How to WIN in the SUSU Elections

SUSU Elections have rolled around again and The Tab is here to provide the bright eyed and bushy tailed candidates with some Top Tips on how to secure that election […]


SUSU Elections have rolled around again and The Tab is here to provide the bright eyed and bushy tailed candidates with some Top Tips on how to secure that election win and confirm their BNOC status.

Destroying your opponents is also a good plan, if a little bloody

Cool slogans are the way forward. Think “Oh Really, O’Reilly” or “Fitz Up, Look Sharp” from previous years. Surely every candidate can spin out some sort of pun from their name? Chin up if your name is David Jones or something equally mundane, you’ll have to campaign on actual policy ideas – and no one wants that!

It’s scientifically proven that tall people win more elections. Even George Bush managed to hold on to a second term because he was taller than John Kerry (maybe…) If you’re vertically challenged, try stilts or leg extension surgery if you’re really desperate for the SUSU top job.

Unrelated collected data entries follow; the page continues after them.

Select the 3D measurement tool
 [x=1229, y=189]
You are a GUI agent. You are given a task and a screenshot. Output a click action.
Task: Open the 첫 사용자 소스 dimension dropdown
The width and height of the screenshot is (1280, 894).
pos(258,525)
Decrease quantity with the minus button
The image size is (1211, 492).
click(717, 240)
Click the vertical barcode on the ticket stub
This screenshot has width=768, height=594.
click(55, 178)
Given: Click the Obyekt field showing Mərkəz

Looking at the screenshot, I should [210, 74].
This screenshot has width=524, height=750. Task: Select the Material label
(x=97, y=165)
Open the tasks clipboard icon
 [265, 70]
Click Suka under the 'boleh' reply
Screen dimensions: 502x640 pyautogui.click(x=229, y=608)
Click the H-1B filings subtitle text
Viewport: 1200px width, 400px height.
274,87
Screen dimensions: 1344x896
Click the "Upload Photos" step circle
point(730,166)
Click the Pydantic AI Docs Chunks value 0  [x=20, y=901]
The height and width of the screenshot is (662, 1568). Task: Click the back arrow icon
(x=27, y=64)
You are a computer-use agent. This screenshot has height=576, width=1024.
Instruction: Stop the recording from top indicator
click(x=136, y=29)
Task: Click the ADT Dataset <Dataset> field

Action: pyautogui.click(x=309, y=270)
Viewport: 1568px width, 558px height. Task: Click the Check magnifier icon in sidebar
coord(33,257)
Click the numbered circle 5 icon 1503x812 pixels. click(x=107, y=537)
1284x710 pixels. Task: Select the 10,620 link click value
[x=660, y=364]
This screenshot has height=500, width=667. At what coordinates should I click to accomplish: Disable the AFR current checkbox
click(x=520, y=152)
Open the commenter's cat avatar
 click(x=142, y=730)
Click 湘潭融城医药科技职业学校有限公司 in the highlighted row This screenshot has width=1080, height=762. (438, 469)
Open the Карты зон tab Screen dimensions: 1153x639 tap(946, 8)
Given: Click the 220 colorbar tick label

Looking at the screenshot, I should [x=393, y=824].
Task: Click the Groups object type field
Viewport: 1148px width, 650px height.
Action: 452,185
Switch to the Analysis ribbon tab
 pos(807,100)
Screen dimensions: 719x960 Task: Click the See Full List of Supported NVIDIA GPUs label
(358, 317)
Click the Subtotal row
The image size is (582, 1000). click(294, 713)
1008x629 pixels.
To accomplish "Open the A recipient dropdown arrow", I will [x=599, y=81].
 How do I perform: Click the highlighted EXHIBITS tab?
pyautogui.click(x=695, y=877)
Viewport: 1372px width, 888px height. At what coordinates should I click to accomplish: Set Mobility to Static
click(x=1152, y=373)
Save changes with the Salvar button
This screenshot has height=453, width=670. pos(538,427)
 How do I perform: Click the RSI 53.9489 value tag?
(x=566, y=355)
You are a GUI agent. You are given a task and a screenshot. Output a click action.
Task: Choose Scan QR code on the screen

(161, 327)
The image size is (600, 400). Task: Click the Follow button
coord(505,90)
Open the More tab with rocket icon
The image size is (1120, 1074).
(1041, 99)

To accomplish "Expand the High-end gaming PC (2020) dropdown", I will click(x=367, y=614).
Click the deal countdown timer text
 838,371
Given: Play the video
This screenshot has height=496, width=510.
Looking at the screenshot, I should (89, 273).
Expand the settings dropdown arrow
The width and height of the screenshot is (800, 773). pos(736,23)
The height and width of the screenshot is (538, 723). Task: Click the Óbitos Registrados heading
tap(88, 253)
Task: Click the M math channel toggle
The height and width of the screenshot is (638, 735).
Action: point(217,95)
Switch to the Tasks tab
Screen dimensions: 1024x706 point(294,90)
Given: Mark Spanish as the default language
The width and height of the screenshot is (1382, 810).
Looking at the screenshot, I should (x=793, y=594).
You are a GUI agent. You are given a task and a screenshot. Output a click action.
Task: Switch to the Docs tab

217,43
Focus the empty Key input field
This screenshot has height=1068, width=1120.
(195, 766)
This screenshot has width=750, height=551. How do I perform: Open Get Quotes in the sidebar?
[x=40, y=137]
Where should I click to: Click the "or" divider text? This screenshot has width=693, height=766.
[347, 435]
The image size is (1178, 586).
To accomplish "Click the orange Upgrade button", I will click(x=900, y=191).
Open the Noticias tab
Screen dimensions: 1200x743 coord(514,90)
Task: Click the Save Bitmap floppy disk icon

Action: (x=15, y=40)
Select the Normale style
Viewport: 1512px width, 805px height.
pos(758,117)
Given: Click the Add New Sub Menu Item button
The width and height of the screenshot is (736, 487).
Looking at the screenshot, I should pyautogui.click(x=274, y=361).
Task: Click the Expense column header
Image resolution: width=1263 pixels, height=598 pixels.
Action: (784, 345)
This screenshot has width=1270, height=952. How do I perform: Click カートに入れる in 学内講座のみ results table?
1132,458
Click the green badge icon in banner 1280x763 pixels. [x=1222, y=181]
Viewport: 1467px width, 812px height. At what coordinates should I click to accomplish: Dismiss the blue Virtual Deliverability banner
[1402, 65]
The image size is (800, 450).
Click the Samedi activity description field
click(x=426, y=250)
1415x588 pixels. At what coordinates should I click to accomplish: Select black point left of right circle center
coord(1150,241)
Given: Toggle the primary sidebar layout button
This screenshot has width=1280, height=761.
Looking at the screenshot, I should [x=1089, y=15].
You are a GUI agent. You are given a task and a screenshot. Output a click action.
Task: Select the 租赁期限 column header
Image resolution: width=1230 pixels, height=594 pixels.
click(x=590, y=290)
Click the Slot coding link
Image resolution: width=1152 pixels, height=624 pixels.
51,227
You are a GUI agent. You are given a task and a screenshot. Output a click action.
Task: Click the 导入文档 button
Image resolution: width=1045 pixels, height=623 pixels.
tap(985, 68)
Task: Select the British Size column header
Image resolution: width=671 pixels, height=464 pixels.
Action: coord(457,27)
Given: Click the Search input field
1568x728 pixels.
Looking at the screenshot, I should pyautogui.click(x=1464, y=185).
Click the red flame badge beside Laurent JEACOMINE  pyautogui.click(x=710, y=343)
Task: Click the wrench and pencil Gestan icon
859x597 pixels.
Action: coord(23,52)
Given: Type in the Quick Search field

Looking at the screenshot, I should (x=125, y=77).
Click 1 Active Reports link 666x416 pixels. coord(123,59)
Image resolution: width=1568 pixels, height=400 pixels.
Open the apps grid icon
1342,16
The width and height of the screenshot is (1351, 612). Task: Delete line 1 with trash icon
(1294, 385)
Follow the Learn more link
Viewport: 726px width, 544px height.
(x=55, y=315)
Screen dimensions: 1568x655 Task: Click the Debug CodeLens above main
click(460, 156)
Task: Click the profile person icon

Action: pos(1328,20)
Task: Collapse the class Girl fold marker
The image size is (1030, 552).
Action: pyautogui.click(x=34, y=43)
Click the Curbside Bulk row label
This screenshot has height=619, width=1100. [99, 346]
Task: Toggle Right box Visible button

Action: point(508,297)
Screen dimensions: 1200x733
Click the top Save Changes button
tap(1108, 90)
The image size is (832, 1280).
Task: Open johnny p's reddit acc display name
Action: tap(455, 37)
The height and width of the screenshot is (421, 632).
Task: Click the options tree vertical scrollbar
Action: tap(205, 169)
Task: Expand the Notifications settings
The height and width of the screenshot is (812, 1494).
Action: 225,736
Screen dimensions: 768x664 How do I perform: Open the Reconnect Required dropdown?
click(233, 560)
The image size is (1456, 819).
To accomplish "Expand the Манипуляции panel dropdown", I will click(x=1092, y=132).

This year sees a new addition to the elections timetable, a dedicated week of online only campaigning. Good news for all of you out there failing your degrees due to social media addiction, you can put your “skills” to use. Facebook’s “People You May Know” tool is your friend here; simply add everyone who you have a mutual friend with and bingo! You’re well on your way to getting a captive audience to spam with elections-related invites. Twitter is the new challenger to good ol’ facey-b. Try getting your own hashtag trending by simply baiting Beliebers into retweeting your gurning face with the #votesusu tag. Perhaps try #BeiberVoteForme or similar. Remember, everything that goes on #votesusu will end up plastered over the SUSU website so put your faith into quantity over quality.

Don’t believe the patriarchy ladies! Whilst women may not enter as many elections as men, when they do they have a better chance of success. Try going for a male dominated position, statistics are on your side. Men, don’t try and manipulate this by cross dressing. It will definitely backfire.

Outstanding credentials are useful

CV stuffing is basically what elections are about. Beef out your manifesto with every position of vague responsibility you have ever held. Whether you were comic book society deputy treasurer or a whiteboard monitor at primary school, both are excellent credentials. It’s probably too late to get on society committees now, but SUSU always have some gapped positions on their multitude of committees, get yourself embedded with the clique for next year

So you’re a short man with a boring name and no internet connection (if so, how are you reading this? I digress…) Never fear, you can always rely on basic human impulses to win you a vote. Bright colours attract our eyes, like bees to delicious pollen. Run with a bright colour like orange and you’ll stick out from the crowd. Blue is pretty subdued, as is purple. Bright lime green or shocking pink will make you look like a fool but may just grab you some votes.